XanderBakker · ‎08-03-2017

I noticed that the data from both parameters do not align exactly. Cell sizes are not the same and therefore the extent is also different. It is important that they align exactly for the process to work correctly (that the correct pixels from both list of datasets are used in the correlation).

vs

and

vs

resulting in a shift:

There is also something weird going on with the script. Although the raster properties indicate that there are 1994 lines, a raster with 1995 lines is created and since the the properties of the original raster are used to define the lower left corner for translating the numpy array back to a raster, this results in a shift in 1 pixel. I have manually corrected the shift and attached the resulting correlation raster for you to examine.

The code used is list below:

#-------------------------------------------------------------------------------
# Name:        correlation_2_sets_of_rasters.py
# Purpose:
#
# Author:      Xander
#
# Created:     03-08-2017
#-------------------------------------------------------------------------------

def main():
    print "load modules..."
    import arcpy
    arcpy.env.overwriteOutput = True

    import numpy as np
    template1 = r'C:\GeoNet\Correlation\Parameter1\r{0}_NPP.TIF'
    template2 = r'C:\GeoNet\Correlation\Parameter2\r{0}_WUE.TIF'
    nodata = -3.4028235e+38
    out_ras = r'C:\GeoNet\Correlation\correlation.TIF'

    print "create nested numpy array list..."
    lst_np_ras = []
    for i in range(1, 14):
        ras_path1 = template1.format("%03d" % (i,))
        print " - ", ras_path1
        ras_np1 = arcpy.RasterToNumPyArray(ras_path1)
        ras_path2 = template2.format("%03d" % (i,))
        print " - ", ras_path2
        ras_np2 = arcpy.RasterToNumPyArray(ras_path2)
        lst_np_ras.append([ras_np1, ras_np2])

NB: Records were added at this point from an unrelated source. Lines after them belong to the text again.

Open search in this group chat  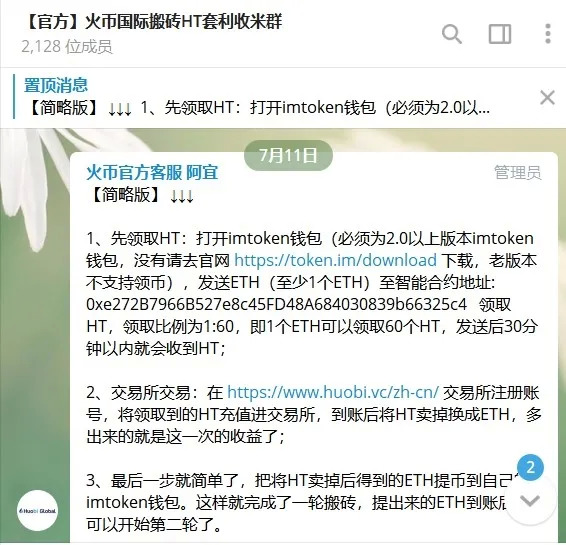click(x=452, y=34)
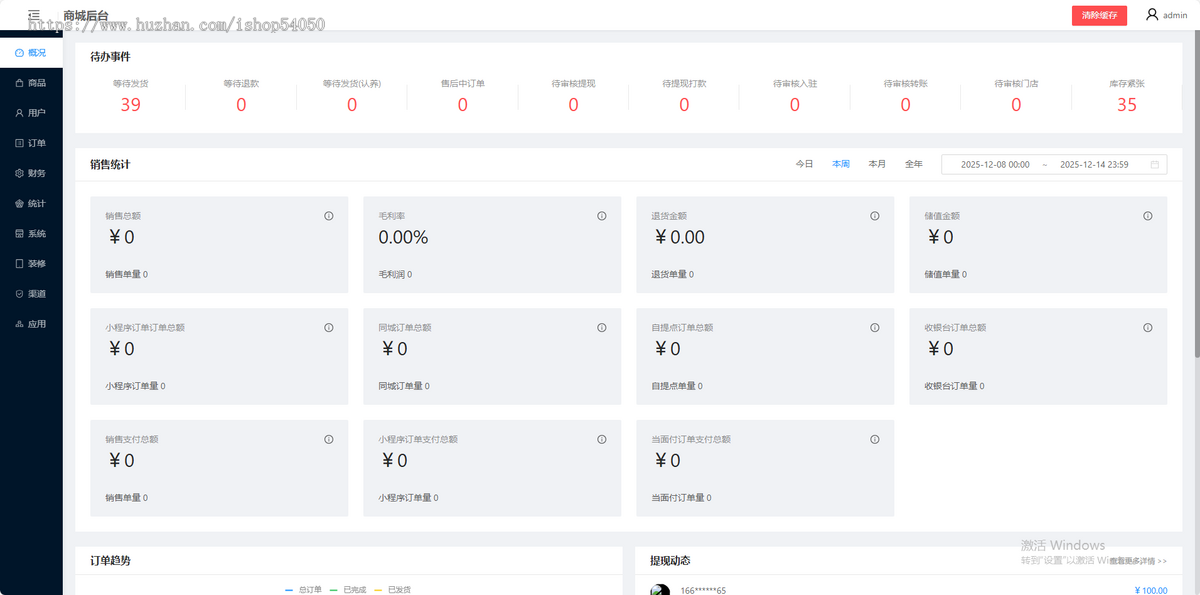This screenshot has width=1200, height=595.
Task: Click the start date input field
Action: [994, 164]
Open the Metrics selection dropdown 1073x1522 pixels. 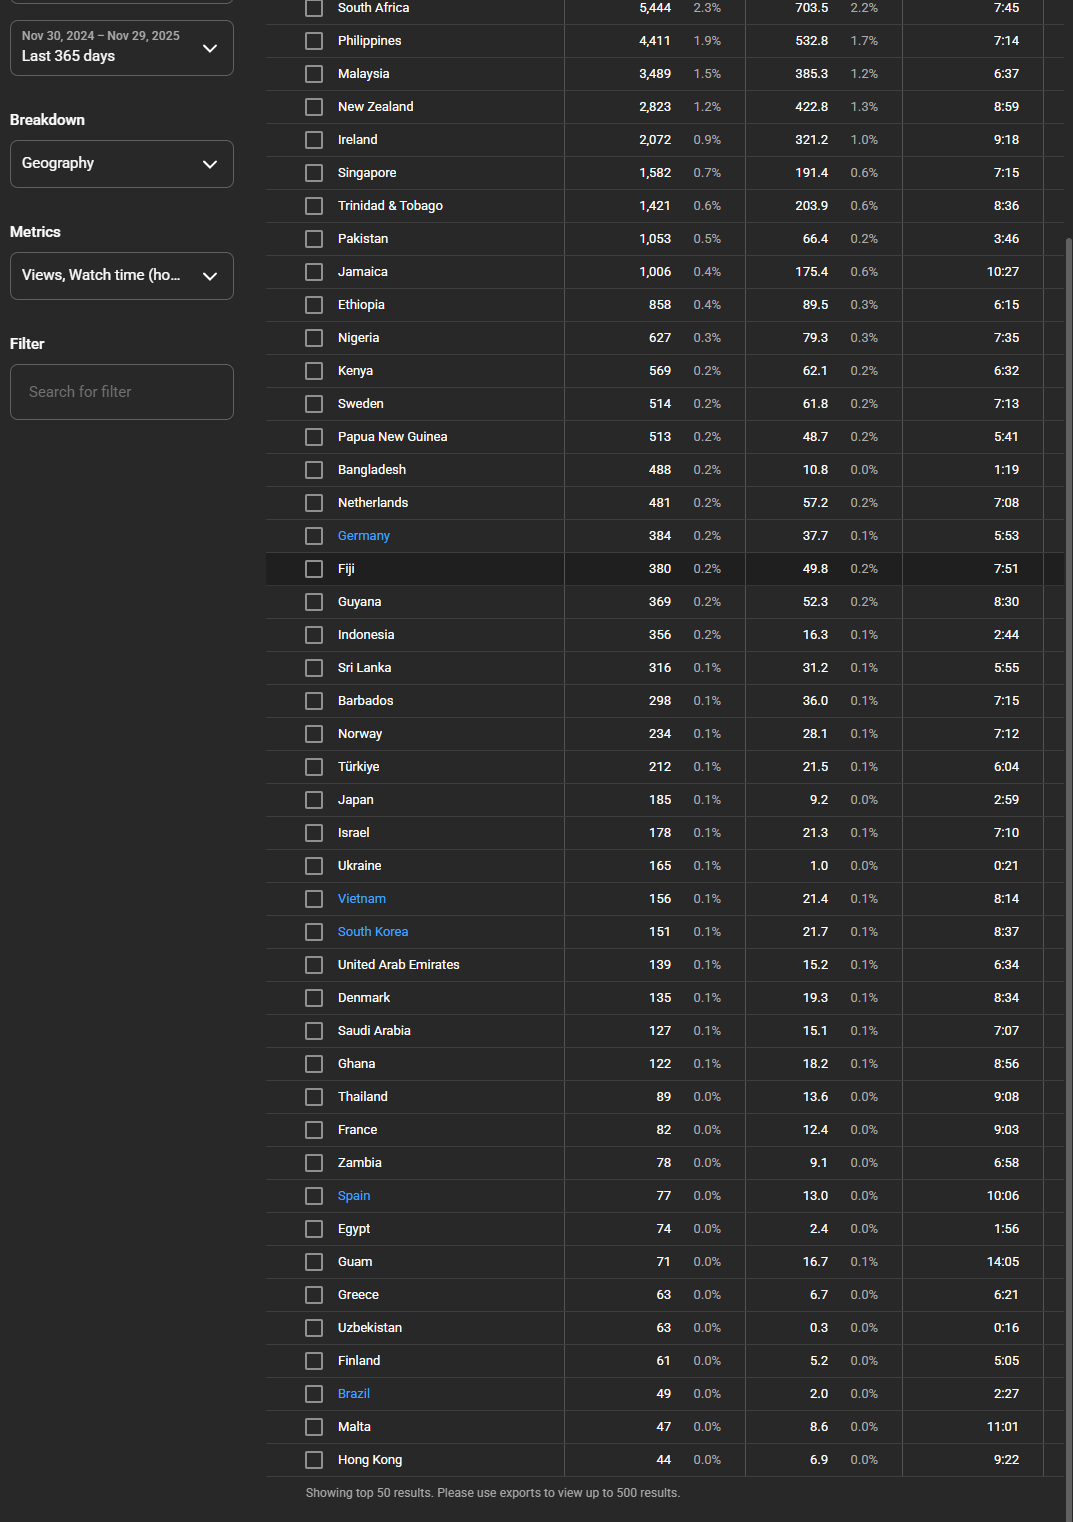point(121,276)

    print "read props numpy raster..."
    ras_np = lst_np_ras[0][0]  # take first numpy array from list
    rows = ras_np.shape[0]
    cols = ras_np.shape[1]
    print " - rows:", rows
    print " - cols:", cols

    print "create output numpy array..."
    ras_path = template1.format("%03d" % (1,))
    raster = arcpy.Raster(ras_path)
    ras_np_res = np.ndarray((rows, cols))
    print " - out rows:", ras_np_res.shape[0]
    print " - out cols:", ras_np_res.shape[1]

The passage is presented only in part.